Problem
Rewrite the lines from the first one through the line containing "1558x784 pixels. pos(1244,642)", both included, as a numbered list, omitting any blank lines.

Information provided
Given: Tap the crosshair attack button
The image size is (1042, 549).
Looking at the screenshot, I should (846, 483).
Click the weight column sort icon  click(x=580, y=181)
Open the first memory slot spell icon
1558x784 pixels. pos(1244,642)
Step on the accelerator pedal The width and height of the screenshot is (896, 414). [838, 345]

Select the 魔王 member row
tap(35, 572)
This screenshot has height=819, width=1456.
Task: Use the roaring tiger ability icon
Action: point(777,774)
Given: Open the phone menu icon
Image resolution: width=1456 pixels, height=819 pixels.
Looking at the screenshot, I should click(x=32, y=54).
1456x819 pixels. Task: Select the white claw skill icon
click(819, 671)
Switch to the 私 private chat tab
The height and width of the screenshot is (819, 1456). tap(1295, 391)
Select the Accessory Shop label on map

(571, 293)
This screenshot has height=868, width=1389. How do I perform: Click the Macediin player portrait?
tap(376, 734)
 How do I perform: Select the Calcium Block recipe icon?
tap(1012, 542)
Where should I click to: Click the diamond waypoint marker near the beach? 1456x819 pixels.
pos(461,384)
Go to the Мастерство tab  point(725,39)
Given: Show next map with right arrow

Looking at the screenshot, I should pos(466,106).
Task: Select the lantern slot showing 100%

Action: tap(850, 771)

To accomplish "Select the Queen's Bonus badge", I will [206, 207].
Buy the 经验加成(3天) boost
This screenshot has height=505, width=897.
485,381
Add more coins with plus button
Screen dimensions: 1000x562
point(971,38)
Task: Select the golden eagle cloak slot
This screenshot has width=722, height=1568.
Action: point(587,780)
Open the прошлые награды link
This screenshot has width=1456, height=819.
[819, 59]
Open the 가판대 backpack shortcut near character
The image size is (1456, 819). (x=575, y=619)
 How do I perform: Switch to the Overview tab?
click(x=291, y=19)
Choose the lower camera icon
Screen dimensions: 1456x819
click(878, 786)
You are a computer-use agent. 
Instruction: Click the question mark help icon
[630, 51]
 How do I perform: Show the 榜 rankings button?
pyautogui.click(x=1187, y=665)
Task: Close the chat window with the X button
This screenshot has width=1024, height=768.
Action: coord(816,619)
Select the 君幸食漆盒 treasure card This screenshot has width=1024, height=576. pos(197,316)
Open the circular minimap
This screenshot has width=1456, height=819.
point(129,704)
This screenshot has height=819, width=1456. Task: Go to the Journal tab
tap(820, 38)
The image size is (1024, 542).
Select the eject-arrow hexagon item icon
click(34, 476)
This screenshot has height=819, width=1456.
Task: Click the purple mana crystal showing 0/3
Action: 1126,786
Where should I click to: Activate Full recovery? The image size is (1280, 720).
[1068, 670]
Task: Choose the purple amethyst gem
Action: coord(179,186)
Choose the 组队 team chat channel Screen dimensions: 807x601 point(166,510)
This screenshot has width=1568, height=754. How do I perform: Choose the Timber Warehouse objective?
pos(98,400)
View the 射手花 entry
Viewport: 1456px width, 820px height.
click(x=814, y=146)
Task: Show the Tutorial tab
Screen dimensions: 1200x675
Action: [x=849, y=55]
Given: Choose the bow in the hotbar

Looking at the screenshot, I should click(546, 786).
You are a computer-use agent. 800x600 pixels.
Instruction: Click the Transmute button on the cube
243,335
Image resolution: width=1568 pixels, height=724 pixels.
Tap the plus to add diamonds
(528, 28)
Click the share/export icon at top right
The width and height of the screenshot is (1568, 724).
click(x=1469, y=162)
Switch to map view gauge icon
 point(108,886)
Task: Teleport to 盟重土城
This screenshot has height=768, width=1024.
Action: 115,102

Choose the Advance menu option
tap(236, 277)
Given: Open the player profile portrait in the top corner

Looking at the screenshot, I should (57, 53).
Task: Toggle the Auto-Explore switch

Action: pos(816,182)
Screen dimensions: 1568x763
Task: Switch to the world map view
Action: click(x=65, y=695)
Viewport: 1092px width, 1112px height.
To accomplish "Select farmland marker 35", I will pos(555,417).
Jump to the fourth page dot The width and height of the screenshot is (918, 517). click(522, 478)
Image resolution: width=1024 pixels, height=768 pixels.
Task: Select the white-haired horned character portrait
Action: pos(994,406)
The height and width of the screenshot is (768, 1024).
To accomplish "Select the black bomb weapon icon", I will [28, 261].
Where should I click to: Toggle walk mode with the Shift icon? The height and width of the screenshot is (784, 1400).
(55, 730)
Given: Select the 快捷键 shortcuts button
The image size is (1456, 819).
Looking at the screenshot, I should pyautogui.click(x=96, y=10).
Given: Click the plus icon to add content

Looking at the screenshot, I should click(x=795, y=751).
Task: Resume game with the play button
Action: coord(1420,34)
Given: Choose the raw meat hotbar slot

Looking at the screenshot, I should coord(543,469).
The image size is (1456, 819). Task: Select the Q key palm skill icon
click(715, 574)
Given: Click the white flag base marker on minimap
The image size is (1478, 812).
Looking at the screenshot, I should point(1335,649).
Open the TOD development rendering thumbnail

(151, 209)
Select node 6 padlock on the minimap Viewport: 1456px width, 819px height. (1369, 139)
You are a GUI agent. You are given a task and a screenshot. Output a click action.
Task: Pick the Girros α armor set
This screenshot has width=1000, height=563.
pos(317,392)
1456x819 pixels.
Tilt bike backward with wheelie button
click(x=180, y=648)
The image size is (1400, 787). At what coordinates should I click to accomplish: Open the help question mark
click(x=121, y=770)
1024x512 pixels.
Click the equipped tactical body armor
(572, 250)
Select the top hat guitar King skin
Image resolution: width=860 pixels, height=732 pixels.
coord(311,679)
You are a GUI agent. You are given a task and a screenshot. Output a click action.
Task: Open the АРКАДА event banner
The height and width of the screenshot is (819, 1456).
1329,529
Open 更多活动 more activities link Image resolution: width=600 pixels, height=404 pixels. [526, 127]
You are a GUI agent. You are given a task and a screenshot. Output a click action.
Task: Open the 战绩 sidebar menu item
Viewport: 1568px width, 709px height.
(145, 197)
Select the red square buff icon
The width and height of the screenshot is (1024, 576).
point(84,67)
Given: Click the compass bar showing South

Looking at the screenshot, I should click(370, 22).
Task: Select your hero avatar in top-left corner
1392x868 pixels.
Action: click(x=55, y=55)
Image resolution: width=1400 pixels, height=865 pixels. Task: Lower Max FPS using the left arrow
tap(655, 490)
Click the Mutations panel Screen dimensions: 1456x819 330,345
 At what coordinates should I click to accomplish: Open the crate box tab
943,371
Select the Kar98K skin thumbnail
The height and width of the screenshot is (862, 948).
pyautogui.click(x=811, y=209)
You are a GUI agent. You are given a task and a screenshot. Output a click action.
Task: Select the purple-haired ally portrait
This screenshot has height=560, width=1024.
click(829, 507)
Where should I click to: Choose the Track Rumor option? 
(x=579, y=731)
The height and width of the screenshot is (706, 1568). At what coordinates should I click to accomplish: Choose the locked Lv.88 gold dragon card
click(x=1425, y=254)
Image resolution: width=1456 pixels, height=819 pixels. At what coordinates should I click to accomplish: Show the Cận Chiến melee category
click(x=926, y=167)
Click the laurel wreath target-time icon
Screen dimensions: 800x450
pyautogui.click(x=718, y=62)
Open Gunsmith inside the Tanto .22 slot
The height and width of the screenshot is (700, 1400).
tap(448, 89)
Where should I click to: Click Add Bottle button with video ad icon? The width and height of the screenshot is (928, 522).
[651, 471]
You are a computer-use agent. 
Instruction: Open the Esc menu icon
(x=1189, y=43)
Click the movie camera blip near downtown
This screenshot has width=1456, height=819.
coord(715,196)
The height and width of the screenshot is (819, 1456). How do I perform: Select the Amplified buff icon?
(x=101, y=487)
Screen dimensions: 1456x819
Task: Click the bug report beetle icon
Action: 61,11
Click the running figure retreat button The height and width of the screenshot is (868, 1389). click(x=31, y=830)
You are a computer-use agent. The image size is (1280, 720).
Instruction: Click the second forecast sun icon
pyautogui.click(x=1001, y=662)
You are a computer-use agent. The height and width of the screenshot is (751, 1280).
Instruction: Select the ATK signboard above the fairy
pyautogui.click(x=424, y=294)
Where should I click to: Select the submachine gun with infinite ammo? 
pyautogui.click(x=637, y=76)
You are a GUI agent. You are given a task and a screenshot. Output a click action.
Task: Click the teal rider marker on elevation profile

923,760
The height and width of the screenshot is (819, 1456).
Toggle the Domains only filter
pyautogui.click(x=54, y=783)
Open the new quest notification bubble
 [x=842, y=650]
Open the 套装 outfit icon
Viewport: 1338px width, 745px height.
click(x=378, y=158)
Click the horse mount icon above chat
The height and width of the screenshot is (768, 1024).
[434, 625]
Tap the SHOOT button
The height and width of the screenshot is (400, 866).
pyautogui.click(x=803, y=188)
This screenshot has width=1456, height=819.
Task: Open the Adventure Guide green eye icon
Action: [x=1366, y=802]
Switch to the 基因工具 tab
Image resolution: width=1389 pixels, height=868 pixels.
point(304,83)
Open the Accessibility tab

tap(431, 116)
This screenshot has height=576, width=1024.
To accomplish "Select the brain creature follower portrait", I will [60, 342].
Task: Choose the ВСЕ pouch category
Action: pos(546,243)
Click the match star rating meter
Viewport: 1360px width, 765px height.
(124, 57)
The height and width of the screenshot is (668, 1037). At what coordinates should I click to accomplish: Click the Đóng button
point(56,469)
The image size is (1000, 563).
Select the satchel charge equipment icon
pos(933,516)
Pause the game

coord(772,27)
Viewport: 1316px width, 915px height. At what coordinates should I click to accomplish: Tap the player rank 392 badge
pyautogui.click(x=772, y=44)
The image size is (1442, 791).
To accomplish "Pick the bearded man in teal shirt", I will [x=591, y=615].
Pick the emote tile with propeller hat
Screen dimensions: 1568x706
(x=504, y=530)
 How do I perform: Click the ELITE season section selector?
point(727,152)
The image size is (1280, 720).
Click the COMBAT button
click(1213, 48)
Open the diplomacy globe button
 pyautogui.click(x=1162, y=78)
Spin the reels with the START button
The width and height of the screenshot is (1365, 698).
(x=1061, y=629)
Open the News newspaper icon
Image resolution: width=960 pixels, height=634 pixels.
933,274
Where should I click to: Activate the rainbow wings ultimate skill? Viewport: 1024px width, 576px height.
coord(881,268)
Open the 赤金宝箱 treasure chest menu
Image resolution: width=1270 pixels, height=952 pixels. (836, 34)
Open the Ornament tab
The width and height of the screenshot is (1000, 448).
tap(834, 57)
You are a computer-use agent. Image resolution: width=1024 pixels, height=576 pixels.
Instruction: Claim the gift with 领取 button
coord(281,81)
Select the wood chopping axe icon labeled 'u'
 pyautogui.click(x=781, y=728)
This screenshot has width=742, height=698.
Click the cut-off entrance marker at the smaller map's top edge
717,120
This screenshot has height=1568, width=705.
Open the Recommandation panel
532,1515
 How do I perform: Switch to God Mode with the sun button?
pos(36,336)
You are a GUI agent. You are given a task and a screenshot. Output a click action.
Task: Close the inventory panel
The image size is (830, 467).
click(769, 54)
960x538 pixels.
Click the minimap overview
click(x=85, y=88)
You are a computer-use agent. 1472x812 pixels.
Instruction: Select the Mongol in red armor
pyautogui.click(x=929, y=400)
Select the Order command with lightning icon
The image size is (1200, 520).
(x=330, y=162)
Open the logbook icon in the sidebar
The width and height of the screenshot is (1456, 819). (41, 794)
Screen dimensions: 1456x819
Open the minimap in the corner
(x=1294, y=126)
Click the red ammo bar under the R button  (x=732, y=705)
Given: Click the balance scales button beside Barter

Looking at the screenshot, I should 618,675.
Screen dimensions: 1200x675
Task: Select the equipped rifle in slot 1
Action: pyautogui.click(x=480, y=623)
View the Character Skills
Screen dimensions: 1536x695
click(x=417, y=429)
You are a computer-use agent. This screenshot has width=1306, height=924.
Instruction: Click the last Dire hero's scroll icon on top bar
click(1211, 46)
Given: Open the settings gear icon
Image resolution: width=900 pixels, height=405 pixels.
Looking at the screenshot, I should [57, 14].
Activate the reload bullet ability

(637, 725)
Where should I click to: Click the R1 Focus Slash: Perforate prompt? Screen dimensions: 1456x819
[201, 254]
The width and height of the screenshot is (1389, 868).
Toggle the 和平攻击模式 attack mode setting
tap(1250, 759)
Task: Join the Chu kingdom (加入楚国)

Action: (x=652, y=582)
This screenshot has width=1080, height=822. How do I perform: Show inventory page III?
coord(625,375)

Exercise output
1. Given: Tap the crosshair attack button
2. The image size is (1042, 549).
3. Looking at the screenshot, I should (846, 483).
4. Click the weight column sort icon  click(x=580, y=181)
5. Open the first memory slot spell icon
6. 1558x784 pixels. pos(1244,642)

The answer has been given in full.